The Information Commissioner has ruled that the BBC is entitled to refuse to disclose the salaries of its on-air talent following a request under the Freedom of Information Act, but ordered it to name its highest-paid executive in Northern Ireland.
Controller Anna Carragher was the highest-paid employee at BBC Northern Ireland in 2005, when she earned between £100,000 and £131,000, the corporation disclosed in response to the ruling.
In the decision announced last week, the Information Commissioner, Richard Thomas, ruled that the identity and pay band of the highest-earning employee of BBC Northern Ireland should be disclosed following an FOI request made in 2005. The request also asked for the payments made to several presenters at BBC Northern Ireland and the total cost of producing their programmes to be revealed.

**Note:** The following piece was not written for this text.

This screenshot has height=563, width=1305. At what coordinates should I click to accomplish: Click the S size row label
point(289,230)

Thomas ruled that requests about salaries could not be withheld on the grounds that they relate to the BBC’s ‘journalism, art or literature”, but said the corporation was right to cite grounds of commercial confidentiality and privacy to withhold details of its production costs on various programmes and the salaries of presenters John Daly, Stephen Nolan, Tim McGarry, Michael McDowell.

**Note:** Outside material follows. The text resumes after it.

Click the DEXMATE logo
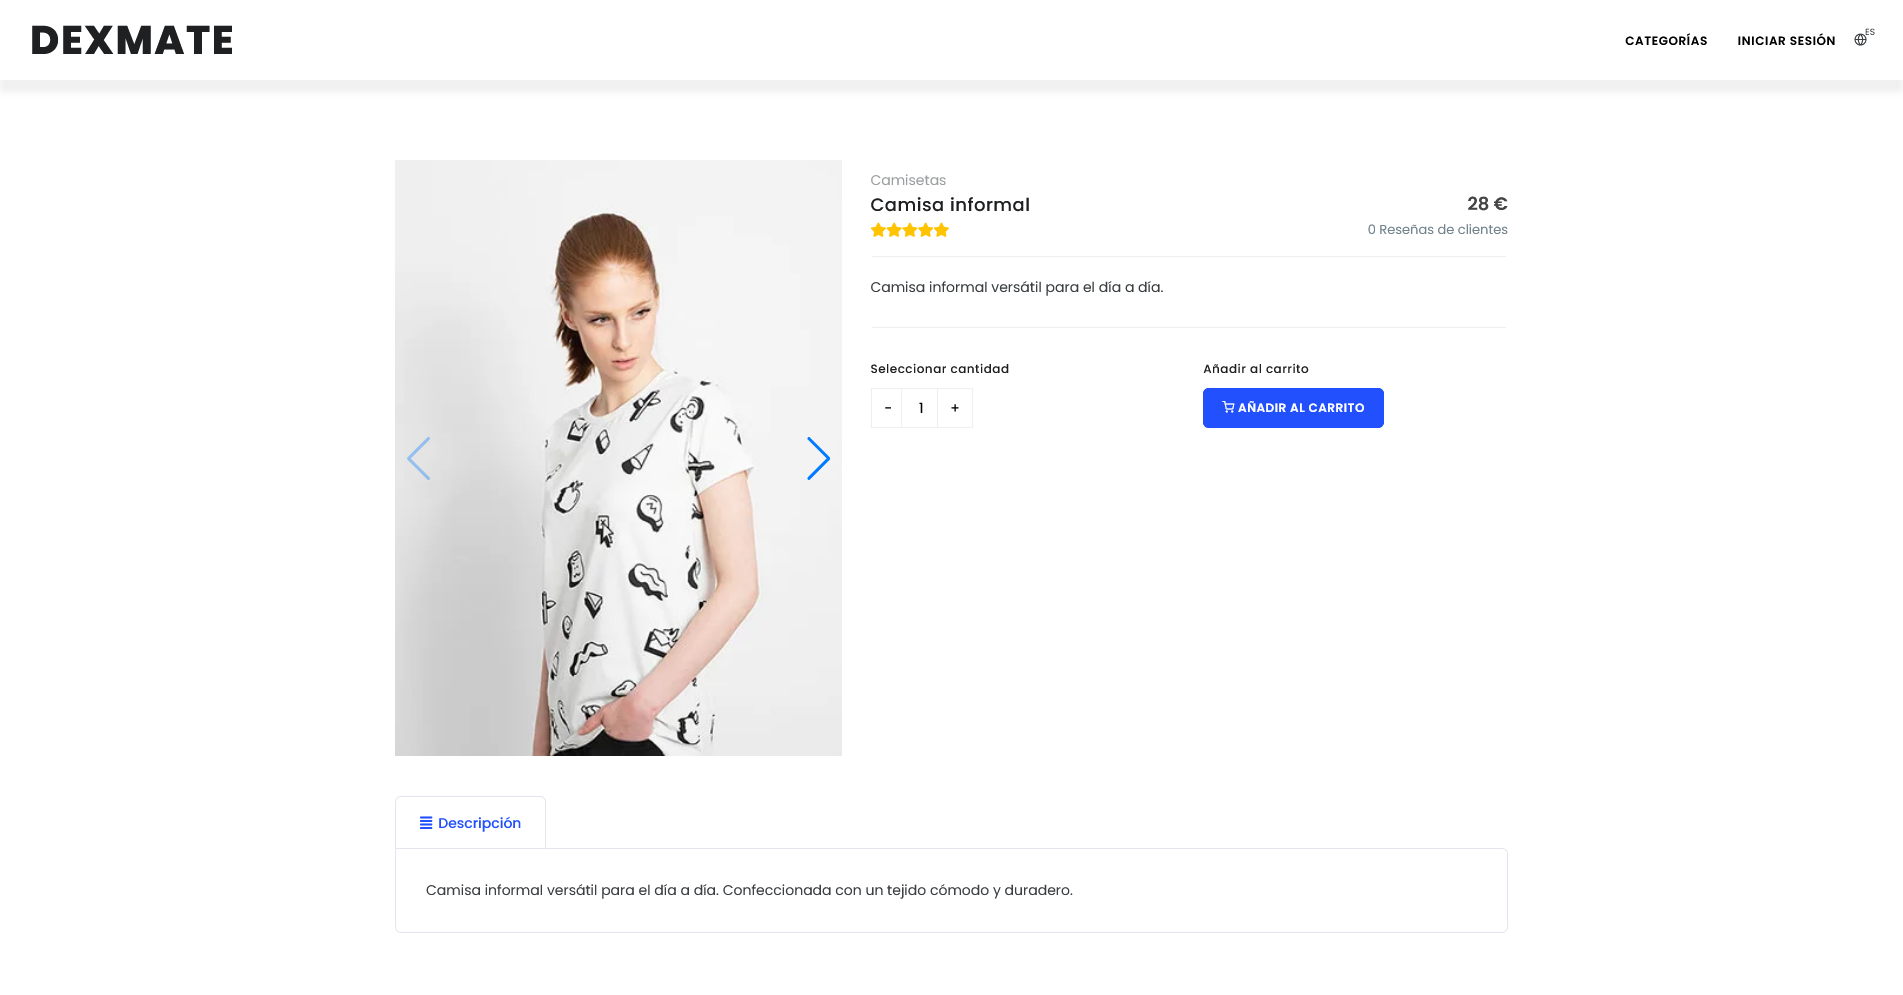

However, he ruled that naming the top earner at BBC Northern Ireland would not violate the Data Protection Act and that there were legitimate reasons for doing so.
‘The Commissioner believes that licence fee payers in Northern Ireland have a strong legitimate interest in access to information about the efficient and proper use of public money at the BBC,’the decision notice noted.
In making his decision, Thomas distinguished between top earners and ‘talent’who ‘are not in a position to make influential policy decisions”. While senior staff should expect greater scrutiny of their finances, presenters could ‘expect that details of their financial arrangement with the BBC would not be disclosed”.
In 2006, salary figures of BBC presenters including Chris Moyles and Jonathan Ross were leaked to the Sun after several news organisations, including Press Gazette, had FoI requests relating to BBC presenters’ salaries rejected.
Reports in the Belfast Telegraph and the News Letter this week revealed serveral other details of BBC expenses in Northern Ireland, including taxi and hospitality bills.
The BBC has come under pressure to reveal various details of its expenses in Northern Ireland after DUP MP Gregory Campbell accused the corporation of hypocrisy because its journalists were highlighting MLAs’ and MPs’ pay issues while not having to reveal many of their own expenses.